Spark SQL using Avro
Today, I’m flashing lights on how to use Avro, a data serialization system, data format on spark sql. Unlike hive spark does not provides direct support for the avro format. To load avro format data we have to use spark-avro package. For that import com.databricks.spark.avro._
// import needed for the .avro method to be added
import com.databricks.spark.avro._
And then
// The Avro records get converted to Spark types, filtered, and
// then written back out as Avro records
val df = sqlContext.read.avro("resources/episodes.avro")
Complete Code :
import org.apache.spark.{ SparkConf, SparkContext }
import org.apache.spark.sql._
object SparkAvro {
def main(args: Array[String]) {
// import needed for the .avro method to be added
import com.databricks.spark.avro._
val conf = new SparkConf().setAppName("Spark Using Avro").setMaster("local[*]")

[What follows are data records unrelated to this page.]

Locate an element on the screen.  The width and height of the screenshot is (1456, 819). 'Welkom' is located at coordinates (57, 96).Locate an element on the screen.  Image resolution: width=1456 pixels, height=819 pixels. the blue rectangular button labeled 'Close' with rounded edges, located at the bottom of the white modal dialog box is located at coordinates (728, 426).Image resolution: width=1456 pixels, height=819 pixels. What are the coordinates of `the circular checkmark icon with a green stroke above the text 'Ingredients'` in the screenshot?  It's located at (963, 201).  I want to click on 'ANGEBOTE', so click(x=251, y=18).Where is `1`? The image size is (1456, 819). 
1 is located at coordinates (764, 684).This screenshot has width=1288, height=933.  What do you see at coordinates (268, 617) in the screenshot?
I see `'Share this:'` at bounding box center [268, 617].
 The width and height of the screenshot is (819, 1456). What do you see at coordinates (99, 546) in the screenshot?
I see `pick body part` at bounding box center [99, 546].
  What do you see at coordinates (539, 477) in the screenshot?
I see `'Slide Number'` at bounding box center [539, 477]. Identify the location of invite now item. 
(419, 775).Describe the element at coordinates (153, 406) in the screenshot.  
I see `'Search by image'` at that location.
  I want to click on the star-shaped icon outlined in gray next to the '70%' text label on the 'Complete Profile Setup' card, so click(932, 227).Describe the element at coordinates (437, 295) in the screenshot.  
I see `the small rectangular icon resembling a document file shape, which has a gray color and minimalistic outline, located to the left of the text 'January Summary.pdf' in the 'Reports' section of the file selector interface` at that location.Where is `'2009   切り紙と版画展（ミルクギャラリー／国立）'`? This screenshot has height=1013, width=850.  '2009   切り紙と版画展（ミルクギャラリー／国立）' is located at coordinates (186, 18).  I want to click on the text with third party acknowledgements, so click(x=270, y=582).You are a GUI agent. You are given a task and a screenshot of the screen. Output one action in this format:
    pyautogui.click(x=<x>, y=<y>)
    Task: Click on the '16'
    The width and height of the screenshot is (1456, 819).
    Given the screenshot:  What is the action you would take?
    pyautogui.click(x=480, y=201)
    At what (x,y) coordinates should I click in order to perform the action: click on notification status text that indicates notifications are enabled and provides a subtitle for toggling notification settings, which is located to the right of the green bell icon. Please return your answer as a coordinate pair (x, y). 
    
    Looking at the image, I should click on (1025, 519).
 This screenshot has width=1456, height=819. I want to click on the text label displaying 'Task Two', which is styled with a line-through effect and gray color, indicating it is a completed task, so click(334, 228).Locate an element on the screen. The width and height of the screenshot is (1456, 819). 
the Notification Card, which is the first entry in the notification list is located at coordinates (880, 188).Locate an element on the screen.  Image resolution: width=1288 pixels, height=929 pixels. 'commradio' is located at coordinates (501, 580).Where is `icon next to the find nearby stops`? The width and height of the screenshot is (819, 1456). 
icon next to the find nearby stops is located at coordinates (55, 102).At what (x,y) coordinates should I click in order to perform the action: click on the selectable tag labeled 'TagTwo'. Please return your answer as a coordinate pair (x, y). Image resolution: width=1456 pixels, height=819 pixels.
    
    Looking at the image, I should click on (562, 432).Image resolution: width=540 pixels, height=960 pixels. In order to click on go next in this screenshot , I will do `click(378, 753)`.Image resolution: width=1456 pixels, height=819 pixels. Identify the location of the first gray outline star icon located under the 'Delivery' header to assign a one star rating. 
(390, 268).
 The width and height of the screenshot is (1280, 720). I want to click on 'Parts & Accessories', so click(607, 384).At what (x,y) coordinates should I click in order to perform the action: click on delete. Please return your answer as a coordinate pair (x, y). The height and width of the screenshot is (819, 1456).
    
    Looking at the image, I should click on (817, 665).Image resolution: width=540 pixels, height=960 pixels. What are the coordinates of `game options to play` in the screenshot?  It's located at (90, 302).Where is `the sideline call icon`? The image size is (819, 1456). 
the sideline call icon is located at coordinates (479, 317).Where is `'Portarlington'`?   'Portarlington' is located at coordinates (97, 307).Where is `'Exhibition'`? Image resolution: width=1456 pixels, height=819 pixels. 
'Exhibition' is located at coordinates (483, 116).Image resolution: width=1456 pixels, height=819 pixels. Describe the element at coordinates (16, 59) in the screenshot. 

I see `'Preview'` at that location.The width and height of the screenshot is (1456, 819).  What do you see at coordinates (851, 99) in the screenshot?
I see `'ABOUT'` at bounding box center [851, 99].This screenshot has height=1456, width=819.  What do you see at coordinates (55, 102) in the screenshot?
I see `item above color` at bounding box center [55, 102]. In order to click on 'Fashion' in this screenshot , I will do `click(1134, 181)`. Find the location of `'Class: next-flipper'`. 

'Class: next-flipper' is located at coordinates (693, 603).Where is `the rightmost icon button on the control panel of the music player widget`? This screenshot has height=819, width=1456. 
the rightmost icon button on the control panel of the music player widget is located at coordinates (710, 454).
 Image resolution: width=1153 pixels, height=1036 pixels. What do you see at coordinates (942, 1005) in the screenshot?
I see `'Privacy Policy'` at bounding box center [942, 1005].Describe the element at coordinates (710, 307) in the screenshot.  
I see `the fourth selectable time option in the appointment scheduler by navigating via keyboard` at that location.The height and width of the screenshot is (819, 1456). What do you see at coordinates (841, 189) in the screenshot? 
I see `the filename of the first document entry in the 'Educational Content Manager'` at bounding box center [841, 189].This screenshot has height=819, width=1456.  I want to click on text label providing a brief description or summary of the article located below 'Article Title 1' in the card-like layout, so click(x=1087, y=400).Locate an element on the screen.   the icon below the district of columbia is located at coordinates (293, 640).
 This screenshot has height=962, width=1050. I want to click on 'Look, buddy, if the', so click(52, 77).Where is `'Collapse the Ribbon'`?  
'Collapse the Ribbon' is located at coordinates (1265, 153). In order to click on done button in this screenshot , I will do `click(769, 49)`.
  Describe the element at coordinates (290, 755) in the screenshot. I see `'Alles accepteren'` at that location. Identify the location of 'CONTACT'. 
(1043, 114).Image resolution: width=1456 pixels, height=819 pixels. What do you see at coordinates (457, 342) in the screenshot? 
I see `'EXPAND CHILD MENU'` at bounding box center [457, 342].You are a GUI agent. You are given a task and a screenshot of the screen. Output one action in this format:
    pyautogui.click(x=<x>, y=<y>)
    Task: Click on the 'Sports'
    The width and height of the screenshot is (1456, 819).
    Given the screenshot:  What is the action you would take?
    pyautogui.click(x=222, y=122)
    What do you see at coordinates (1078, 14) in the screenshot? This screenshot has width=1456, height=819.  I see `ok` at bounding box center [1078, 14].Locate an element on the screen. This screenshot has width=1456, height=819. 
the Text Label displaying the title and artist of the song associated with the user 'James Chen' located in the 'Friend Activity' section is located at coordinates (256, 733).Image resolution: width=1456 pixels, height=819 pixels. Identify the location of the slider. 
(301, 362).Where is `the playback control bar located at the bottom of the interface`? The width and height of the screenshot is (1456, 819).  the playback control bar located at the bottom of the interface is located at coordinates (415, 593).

val sc = new SparkContext(conf)
val sqlContext = new SQLContext(sc)
// The Avro records get converted to Spark types, filtered, and
// then written back out as Avro records
val df = sqlContext.read.avro("resources/episodes.avro")
import sqlContext.implicits._
import sqlContext._
df.registerTempTable("AvroSample")
val result = sqlContext.sql("select 8 from AvroSample")
result.show()
}
}
Databricks avro dependency
<!-- http://mvnrepository.com/artifact/com.databricks/spark-avro_2.10 --> <dependency> <groupId>com.databricks</groupId> <artifactId>spark-avro_2.10</artifactId> <version>2.0.1</version> </dependency>